Present the data once more in exactly its original form.

[Saved entries]

□ □ □

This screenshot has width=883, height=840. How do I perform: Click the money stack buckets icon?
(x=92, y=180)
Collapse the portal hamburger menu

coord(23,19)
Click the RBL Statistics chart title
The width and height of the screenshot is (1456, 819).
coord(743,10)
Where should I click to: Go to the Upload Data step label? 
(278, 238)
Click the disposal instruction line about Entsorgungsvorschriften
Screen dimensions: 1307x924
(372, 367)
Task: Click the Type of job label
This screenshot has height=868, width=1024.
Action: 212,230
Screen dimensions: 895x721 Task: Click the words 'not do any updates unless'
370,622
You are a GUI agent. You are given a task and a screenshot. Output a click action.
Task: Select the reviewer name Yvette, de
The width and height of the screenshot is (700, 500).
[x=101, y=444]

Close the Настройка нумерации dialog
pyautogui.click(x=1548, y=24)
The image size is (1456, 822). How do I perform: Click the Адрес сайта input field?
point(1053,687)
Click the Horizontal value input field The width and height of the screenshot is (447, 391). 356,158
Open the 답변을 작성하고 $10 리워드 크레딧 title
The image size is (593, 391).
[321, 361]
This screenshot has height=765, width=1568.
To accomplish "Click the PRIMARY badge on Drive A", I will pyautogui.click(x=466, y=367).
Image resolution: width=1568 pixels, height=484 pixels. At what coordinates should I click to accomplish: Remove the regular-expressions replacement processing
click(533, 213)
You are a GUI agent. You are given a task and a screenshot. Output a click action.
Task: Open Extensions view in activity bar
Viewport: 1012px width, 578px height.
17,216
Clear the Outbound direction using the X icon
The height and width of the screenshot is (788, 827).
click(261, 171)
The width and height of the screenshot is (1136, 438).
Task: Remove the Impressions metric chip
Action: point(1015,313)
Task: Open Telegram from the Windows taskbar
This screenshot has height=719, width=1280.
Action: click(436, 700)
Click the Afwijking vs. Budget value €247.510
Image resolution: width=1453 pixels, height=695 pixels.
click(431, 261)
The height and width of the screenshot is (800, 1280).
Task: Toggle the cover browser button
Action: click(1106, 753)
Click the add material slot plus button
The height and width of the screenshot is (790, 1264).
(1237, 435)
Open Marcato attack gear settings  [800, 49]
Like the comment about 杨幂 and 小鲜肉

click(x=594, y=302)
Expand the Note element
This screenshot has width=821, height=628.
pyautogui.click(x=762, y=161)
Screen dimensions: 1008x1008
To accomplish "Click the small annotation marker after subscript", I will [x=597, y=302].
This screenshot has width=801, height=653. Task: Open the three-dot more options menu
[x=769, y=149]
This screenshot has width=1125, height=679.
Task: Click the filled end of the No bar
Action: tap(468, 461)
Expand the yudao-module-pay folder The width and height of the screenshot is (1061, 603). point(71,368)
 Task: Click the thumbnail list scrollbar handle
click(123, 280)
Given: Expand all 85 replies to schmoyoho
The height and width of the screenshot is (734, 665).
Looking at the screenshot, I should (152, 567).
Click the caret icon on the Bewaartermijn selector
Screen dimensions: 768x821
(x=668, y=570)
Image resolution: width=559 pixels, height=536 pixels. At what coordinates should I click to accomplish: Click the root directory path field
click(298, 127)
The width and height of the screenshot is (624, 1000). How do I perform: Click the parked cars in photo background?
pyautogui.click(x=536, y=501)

□ □ □

EXPECTED OUTPUT:
This screenshot has width=883, height=840. How do I perform: Click the money stack buckets icon?
(x=92, y=180)
Collapse the portal hamburger menu

coord(23,19)
Click the RBL Statistics chart title
The width and height of the screenshot is (1456, 819).
coord(743,10)
Where should I click to: Go to the Upload Data step label? 
(278, 238)
Click the disposal instruction line about Entsorgungsvorschriften
Screen dimensions: 1307x924
(372, 367)
Task: Click the Type of job label
This screenshot has height=868, width=1024.
Action: 212,230
Screen dimensions: 895x721 Task: Click the words 'not do any updates unless'
370,622
You are a GUI agent. You are given a task and a screenshot. Output a click action.
Task: Select the reviewer name Yvette, de
The width and height of the screenshot is (700, 500).
[x=101, y=444]

Close the Настройка нумерации dialog
pyautogui.click(x=1548, y=24)
The image size is (1456, 822). How do I perform: Click the Адрес сайта input field?
point(1053,687)
Click the Horizontal value input field The width and height of the screenshot is (447, 391). 356,158
Open the 답변을 작성하고 $10 리워드 크레딧 title
The image size is (593, 391).
[321, 361]
This screenshot has height=765, width=1568.
To accomplish "Click the PRIMARY badge on Drive A", I will pyautogui.click(x=466, y=367).
Image resolution: width=1568 pixels, height=484 pixels. At what coordinates should I click to accomplish: Remove the regular-expressions replacement processing
click(533, 213)
You are a GUI agent. You are given a task and a screenshot. Output a click action.
Task: Open Extensions view in activity bar
Viewport: 1012px width, 578px height.
17,216
Clear the Outbound direction using the X icon
The height and width of the screenshot is (788, 827).
click(261, 171)
The width and height of the screenshot is (1136, 438).
Task: Remove the Impressions metric chip
Action: point(1015,313)
Task: Open Telegram from the Windows taskbar
This screenshot has height=719, width=1280.
Action: click(436, 700)
Click the Afwijking vs. Budget value €247.510
Image resolution: width=1453 pixels, height=695 pixels.
click(431, 261)
The height and width of the screenshot is (800, 1280).
Task: Toggle the cover browser button
Action: click(1106, 753)
Click the add material slot plus button
The height and width of the screenshot is (790, 1264).
(1237, 435)
Open Marcato attack gear settings  [800, 49]
Like the comment about 杨幂 and 小鲜肉

click(x=594, y=302)
Expand the Note element
This screenshot has width=821, height=628.
pyautogui.click(x=762, y=161)
Screen dimensions: 1008x1008
To accomplish "Click the small annotation marker after subscript", I will [x=597, y=302].
This screenshot has width=801, height=653. Task: Open the three-dot more options menu
[x=769, y=149]
This screenshot has width=1125, height=679.
Task: Click the filled end of the No bar
Action: tap(468, 461)
Expand the yudao-module-pay folder The width and height of the screenshot is (1061, 603). point(71,368)
 Task: Click the thumbnail list scrollbar handle
click(123, 280)
Given: Expand all 85 replies to schmoyoho
The height and width of the screenshot is (734, 665).
Looking at the screenshot, I should (152, 567).
Click the caret icon on the Bewaartermijn selector
Screen dimensions: 768x821
(x=668, y=570)
Image resolution: width=559 pixels, height=536 pixels. At what coordinates should I click to accomplish: Click the root directory path field
click(298, 127)
The width and height of the screenshot is (624, 1000). How do I perform: Click the parked cars in photo background?
pyautogui.click(x=536, y=501)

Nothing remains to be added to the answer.